Issue No. 12 - December (2010 vol. 21)
DOI Bookmark: http://doi.ieeecomputersociety.org/10.1109/TPDS.2010.59
Jaroslaw Zola , Iowa State University, Ames
Maneesha Aluru , Iowa State University, Ames
Abhinav Sarje , Iowa State University, Ames
Srinivas Aluru , Iowa State University, Ames and Indian Institute of Technology Bombay, India
Constructing genome-wide gene regulatory networks from large-scale gene expression data is an important problem in systems biology. While several techniques have been developed, none of them is parallel, and they do not scale to the whole genome level or incorporate the largest data sets, particularly with rigorous statistical techniques.

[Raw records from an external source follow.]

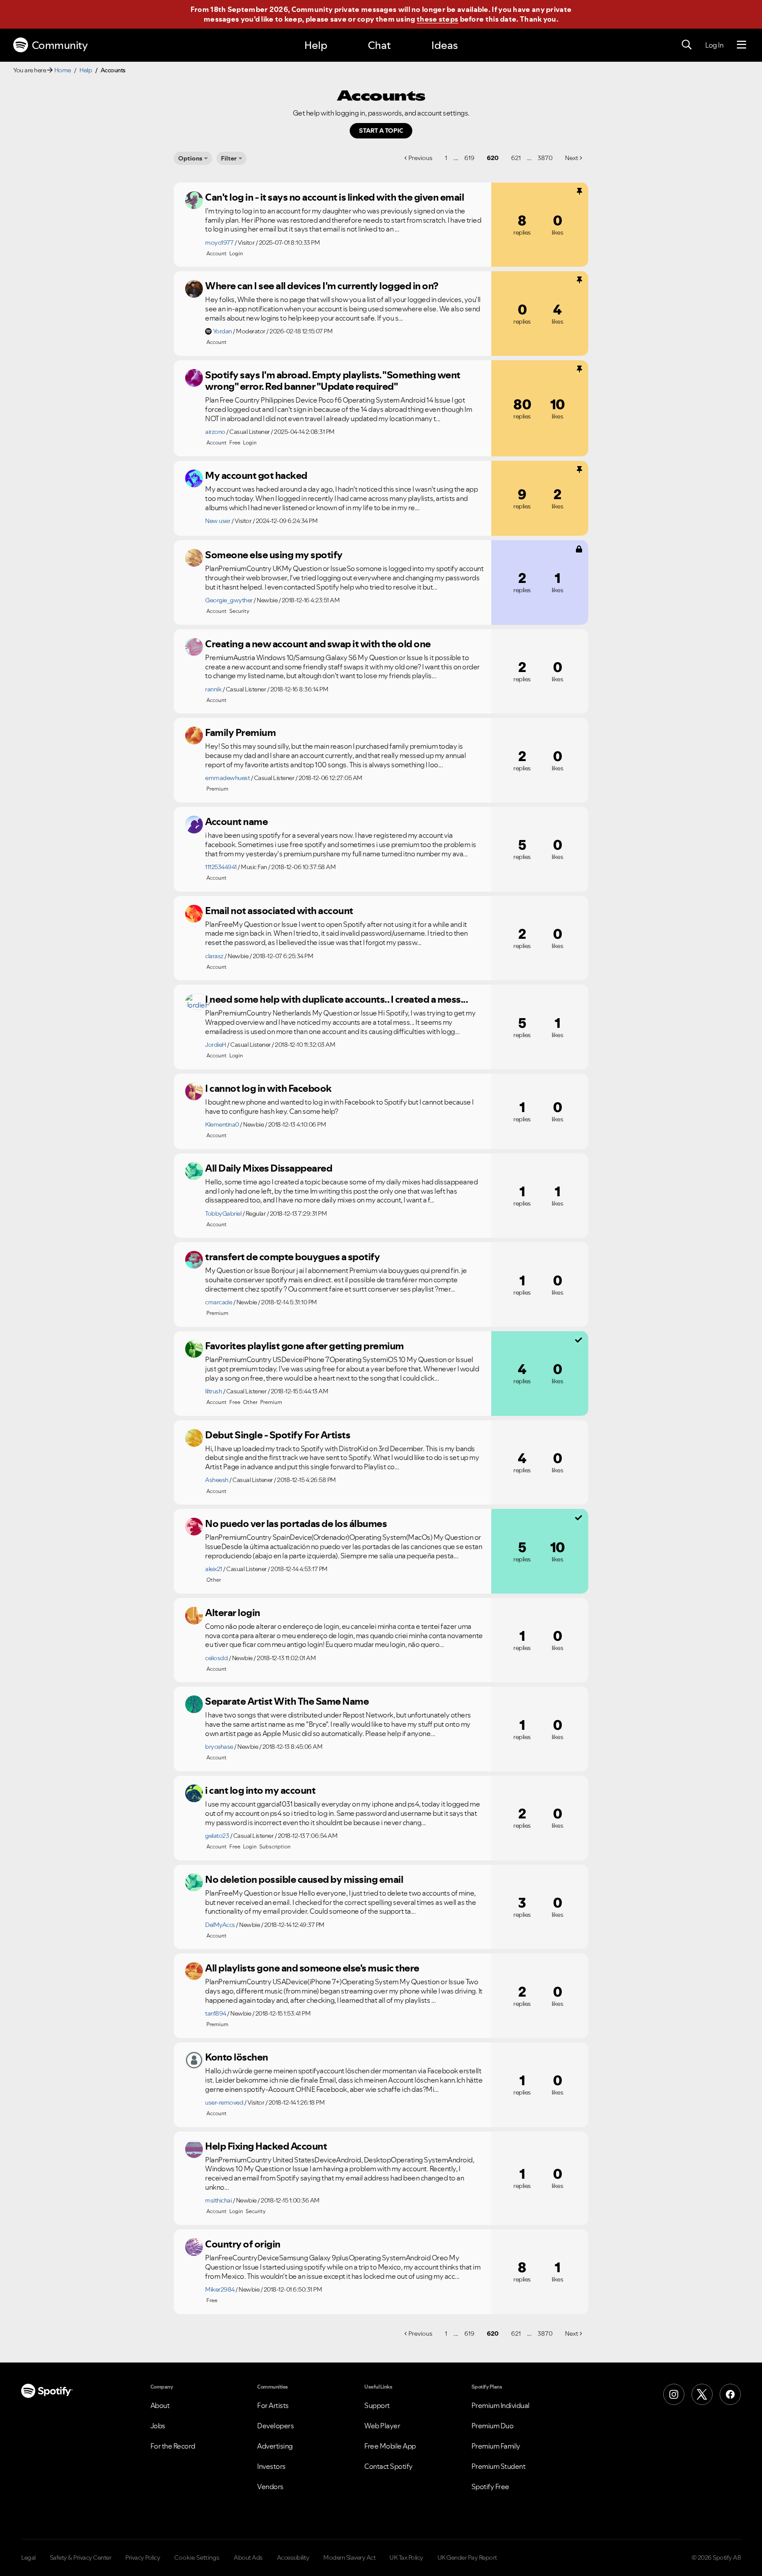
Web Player (382, 2425)
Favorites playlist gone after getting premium (304, 1345)
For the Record (172, 2446)
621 (516, 157)
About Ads (248, 2557)
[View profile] (194, 200)
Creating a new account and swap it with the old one (318, 644)
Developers (275, 2425)
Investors (271, 2466)
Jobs (157, 2425)
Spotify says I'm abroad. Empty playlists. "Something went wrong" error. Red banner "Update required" (332, 380)
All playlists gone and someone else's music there (312, 1968)
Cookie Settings (197, 2557)
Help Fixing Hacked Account (266, 2146)
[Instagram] (673, 2394)
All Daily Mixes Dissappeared (268, 1168)
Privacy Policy (142, 2557)
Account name (236, 821)
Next (571, 157)
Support (377, 2405)
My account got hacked (256, 475)
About (160, 2405)
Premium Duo (492, 2425)
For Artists (273, 2405)
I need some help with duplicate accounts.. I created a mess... (336, 999)
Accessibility (293, 2557)
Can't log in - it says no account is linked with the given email (334, 197)
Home (62, 70)
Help (315, 45)
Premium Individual (500, 2405)
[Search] (686, 45)
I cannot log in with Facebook (268, 1088)
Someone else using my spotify (274, 554)
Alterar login (232, 1612)
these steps (437, 19)
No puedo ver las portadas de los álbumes (296, 1523)
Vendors (270, 2486)
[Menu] (741, 45)
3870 (545, 157)
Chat (379, 45)
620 (493, 157)
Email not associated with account (279, 910)
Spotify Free (490, 2486)
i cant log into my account (260, 1790)
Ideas (444, 45)
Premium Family (495, 2446)
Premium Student (498, 2466)
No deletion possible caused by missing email (304, 1879)
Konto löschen (236, 2057)
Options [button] (190, 158)
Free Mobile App (390, 2446)
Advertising (275, 2446)
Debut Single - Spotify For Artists (277, 1435)
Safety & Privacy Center (81, 2557)
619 (469, 157)
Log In (714, 45)
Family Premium (240, 732)
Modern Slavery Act (349, 2557)
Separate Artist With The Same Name (287, 1701)
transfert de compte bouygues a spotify (292, 1256)
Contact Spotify (388, 2466)
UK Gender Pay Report (467, 2557)
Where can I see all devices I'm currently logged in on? (321, 285)
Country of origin (242, 2244)
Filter (229, 158)
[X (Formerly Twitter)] (702, 2394)
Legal (28, 2557)
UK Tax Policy (406, 2557)
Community (60, 45)
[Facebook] (730, 2394)
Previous (420, 157)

In this paper, we present a parallel method integrating mutual information, data processing inequality, and statistical testing to detect significant dependencies between genes, and efficiently exploit parallelism inherent in such computations. We present a new method to carry out permutation testing for assessing statistical significance of interactions, while reducing its computational complexity by a factor of \Theta (n^2), where n is the number of genes. Using both synthetic and known regulatory networks, we show that our method produces networks of quality similar to ARACNe, a widely used mutual-information-based method. We further explore the use of accelerators for gene network construction by presenting a parallelization on a cluster of IBM Cell blades. We exploit parallelization across multiple Cells, multiple cores within each Cell, and vector units within the cores to develop a high-performance implementation that effectively addresses the scaling problem. We report the first inference of a plant whole genome network by constructing a 15,222 gene network of the plant Arabidopsis thaliana from 3,137 microarray experiments in 30 minutes on a 2,048-CPU IBM Blue Gene/L, and in 2 hours and 25 minutes on a 8-node Cell blade cluster.
Parallel algorithms, biology and genetics.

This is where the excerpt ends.